Unlike the other services offered by TROSA, which are year-round programs, the tree lots are only available from mid-November to Christmas. Trees are grown on local farms and sold by program participants at select locations in the Triangle.
“We believe here at TROSA that the services matter just as much to the patients as our rehabilitation programs do,” Elisha McLawhorn, Assistant to the Director of Business Operations at TROSA, said. “Not only do they provide for the community, but they allow our participants to have clean, wholesome experiences in society.”
The organization has received recognition from Duke University Medical Center for their success in rehabilitation and therapy.

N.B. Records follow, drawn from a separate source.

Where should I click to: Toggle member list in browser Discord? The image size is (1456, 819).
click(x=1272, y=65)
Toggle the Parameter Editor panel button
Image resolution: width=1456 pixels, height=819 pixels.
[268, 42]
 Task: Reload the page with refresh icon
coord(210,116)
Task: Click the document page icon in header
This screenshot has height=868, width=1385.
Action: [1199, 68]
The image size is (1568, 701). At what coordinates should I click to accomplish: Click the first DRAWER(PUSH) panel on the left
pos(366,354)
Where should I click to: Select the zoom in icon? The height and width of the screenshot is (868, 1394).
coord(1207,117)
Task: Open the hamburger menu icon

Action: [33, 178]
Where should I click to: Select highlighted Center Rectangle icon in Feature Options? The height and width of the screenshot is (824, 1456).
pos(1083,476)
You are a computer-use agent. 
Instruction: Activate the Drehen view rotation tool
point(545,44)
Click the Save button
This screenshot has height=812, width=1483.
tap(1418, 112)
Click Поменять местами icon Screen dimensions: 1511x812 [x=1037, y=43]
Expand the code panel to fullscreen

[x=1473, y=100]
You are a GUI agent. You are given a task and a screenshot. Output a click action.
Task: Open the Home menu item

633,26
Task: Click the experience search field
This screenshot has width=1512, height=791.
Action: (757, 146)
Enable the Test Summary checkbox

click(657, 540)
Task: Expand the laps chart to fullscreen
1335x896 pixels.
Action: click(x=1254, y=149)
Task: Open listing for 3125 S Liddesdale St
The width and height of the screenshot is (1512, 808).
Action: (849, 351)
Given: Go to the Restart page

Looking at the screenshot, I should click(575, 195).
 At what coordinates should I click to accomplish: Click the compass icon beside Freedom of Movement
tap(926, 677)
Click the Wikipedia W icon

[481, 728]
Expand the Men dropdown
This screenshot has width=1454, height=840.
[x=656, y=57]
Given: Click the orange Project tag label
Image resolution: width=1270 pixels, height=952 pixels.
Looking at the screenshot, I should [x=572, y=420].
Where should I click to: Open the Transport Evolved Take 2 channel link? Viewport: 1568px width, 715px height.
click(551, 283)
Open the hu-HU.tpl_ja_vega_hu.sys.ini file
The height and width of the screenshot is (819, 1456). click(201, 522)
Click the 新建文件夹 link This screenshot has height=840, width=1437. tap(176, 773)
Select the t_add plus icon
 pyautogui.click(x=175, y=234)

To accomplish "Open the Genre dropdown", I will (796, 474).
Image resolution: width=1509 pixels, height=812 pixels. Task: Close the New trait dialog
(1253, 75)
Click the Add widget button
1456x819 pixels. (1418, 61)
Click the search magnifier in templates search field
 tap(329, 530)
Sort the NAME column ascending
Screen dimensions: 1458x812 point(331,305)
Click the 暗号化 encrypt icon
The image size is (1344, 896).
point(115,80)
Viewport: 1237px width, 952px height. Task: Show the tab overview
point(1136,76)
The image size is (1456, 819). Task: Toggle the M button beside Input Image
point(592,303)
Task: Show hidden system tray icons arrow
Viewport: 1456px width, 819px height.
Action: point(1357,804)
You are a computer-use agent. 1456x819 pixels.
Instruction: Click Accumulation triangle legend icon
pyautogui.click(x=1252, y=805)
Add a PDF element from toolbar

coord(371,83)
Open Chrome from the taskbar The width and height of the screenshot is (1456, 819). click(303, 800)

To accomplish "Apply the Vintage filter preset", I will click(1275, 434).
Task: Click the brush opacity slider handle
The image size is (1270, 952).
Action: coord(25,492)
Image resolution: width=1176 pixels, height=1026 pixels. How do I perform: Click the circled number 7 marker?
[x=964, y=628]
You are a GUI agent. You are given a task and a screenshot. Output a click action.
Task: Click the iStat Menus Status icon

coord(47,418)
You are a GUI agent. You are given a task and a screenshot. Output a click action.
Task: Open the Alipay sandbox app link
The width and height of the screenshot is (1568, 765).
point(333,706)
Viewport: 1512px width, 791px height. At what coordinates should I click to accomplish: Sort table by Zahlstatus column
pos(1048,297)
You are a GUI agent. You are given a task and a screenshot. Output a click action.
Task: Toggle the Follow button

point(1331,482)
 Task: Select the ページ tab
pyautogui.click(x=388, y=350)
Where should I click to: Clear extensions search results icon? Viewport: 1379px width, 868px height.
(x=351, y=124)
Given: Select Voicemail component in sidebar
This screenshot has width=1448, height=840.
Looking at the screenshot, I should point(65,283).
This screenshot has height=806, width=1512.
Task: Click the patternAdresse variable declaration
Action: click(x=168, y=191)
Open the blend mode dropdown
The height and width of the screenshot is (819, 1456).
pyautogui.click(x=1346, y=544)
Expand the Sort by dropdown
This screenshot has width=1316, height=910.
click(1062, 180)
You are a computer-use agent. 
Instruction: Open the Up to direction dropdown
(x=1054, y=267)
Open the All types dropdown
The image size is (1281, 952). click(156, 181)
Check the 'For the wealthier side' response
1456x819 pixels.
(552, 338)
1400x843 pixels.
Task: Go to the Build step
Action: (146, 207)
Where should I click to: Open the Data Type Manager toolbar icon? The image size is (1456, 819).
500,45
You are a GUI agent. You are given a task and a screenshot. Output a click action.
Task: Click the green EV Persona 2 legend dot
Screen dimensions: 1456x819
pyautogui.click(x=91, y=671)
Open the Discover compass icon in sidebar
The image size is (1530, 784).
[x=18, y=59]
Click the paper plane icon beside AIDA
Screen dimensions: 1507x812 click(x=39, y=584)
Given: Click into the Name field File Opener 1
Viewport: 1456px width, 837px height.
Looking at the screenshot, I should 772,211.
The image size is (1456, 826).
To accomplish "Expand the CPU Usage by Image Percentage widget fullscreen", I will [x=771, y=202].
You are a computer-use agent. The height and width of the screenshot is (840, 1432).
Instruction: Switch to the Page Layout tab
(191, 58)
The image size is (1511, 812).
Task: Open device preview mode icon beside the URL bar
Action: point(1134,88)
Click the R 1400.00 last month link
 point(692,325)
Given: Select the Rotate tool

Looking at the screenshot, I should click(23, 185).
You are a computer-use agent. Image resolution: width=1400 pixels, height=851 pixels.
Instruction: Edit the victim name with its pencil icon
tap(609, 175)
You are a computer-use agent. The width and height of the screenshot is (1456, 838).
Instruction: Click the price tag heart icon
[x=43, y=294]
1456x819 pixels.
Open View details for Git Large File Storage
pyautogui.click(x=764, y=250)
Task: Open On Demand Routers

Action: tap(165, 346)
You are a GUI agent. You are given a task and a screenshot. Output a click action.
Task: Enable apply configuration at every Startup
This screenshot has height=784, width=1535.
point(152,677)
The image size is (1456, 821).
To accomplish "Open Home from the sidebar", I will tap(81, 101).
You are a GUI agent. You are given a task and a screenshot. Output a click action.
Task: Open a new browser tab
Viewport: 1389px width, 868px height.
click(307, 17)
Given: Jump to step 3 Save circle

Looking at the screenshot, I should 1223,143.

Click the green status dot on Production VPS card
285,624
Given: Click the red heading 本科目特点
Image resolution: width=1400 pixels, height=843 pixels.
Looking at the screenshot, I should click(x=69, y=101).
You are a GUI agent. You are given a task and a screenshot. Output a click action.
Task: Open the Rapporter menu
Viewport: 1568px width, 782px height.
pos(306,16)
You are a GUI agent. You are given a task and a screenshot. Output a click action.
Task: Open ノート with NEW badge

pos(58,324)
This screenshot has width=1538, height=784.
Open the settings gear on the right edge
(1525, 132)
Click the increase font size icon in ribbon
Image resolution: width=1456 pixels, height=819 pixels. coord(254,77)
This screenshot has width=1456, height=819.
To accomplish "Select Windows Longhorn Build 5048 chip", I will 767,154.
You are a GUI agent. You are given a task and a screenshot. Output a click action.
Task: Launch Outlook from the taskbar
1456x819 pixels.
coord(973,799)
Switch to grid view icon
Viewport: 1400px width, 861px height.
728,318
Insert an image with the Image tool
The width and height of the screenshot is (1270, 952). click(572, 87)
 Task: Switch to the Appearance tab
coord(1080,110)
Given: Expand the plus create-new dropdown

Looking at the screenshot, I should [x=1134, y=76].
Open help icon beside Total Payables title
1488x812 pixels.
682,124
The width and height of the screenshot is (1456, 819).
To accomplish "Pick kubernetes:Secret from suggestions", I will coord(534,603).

“I am a graduate and staff member. The TROSA program was a safe haven for me, giving me structure and accountability. I am the happiest right now than I have ever been in my whole life,” McLawhorn, who since her graduation has become a top executive in the organization, said.
The tree lots run by TROSA, with the motto “buy a tree, save a life,” will trim, bag and load their trees onto customers’ cars, in order to “provide the best of services for the community,” according to the TROSA website.
Founded in 1994 by current President and Chief Executive Officer Kevin McDonald, TROSA began out of a lease of $18 per year in the Old North Durham Elementary School on a budget of $18,000. Since then, the facility has been rebuilt in a new location as the William Mack Sr. Center, dedicated to the TROSA graduate who began and ran many of the programs still in action today.
In 2011, TROSA rebuilt their campus on a 13-acre plot, incorporating all of the offices under one roof. TROSA plans to expand in the future to another location in North Carolina, to have similar proportions and community involvement as the current facility.
“The goal here at TROSA is to provide services for the community while also helping previous drug abusers rise above their pasts,” Lisa Finlay, winner of the 2016 Addiction Professionals Outstanding Clinicians award, said. Finlay has been a clinician at the Durham facility for TROSA since 2014.